_Collection entries_
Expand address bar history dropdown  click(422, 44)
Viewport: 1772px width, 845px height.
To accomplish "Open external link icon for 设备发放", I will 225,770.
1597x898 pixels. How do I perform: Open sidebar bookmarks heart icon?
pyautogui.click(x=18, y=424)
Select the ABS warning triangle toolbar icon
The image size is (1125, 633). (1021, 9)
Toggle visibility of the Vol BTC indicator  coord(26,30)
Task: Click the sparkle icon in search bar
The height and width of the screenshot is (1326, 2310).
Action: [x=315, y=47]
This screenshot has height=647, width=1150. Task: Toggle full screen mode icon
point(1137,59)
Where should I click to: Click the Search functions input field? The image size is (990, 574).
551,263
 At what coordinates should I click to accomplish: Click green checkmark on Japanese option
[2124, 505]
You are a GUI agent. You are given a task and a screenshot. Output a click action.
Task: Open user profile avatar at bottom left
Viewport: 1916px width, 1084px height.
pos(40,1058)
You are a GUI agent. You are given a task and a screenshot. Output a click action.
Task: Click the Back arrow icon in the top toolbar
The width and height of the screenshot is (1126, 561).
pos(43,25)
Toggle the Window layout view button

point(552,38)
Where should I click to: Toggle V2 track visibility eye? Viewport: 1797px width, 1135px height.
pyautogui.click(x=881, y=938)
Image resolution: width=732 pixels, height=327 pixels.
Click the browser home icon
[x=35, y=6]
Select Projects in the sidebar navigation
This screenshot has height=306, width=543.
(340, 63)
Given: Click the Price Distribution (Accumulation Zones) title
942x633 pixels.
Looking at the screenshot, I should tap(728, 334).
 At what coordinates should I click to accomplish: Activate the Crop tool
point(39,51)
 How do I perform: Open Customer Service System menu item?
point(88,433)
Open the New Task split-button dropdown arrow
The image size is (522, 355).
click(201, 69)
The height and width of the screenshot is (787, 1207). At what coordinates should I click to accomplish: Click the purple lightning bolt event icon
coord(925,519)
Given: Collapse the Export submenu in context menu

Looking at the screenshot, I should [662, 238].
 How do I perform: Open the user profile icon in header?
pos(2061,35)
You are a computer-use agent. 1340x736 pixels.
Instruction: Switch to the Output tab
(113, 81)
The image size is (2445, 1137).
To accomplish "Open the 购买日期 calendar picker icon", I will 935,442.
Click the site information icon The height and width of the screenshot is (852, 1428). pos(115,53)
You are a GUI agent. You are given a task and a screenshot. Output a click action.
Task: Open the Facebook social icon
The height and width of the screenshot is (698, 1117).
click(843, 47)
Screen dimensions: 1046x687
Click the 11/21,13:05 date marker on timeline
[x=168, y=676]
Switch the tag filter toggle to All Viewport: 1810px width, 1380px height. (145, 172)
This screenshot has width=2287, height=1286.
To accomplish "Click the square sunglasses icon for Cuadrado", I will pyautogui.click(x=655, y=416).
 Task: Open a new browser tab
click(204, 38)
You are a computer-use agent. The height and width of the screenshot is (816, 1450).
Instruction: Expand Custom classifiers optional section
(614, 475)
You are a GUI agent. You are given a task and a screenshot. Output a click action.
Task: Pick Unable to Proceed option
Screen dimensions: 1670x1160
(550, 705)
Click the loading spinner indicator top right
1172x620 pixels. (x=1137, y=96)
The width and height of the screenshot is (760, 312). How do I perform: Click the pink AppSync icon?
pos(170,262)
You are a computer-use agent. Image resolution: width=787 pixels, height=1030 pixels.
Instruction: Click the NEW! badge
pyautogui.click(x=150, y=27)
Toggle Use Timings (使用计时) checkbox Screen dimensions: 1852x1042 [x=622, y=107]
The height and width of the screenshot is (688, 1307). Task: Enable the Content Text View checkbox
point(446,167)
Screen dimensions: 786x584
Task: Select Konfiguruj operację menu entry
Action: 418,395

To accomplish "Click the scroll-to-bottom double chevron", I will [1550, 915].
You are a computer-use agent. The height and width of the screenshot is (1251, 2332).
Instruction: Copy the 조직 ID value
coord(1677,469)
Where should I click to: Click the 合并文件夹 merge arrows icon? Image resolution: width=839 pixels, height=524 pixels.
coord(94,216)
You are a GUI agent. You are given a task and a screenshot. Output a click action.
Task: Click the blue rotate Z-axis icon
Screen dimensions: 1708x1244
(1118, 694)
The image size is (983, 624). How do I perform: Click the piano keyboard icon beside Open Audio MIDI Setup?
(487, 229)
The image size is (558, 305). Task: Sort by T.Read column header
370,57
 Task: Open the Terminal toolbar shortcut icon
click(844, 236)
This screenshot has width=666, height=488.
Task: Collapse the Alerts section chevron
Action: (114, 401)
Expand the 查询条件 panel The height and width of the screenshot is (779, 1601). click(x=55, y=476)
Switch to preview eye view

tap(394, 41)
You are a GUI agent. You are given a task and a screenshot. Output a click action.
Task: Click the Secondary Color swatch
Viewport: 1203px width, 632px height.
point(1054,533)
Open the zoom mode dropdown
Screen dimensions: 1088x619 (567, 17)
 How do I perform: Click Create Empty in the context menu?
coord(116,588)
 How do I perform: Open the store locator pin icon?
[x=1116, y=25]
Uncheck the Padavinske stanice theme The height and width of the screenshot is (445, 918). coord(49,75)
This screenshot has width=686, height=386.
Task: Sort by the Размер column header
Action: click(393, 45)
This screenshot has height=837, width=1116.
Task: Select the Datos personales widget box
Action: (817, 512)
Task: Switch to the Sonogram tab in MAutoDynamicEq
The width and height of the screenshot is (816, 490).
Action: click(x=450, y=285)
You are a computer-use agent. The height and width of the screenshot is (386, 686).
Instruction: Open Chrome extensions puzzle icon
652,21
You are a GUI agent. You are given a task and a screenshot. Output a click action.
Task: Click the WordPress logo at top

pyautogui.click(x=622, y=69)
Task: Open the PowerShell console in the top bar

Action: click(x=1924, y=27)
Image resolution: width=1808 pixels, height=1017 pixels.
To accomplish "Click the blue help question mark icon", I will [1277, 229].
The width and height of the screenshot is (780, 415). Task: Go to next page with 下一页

_Task to complete_
Read through the records above and copy the lines that contain "blue".

_Exercise response_
Task: Click the blue rotate Z-axis icon
To accomplish "Click the blue help question mark icon", I will [1277, 229].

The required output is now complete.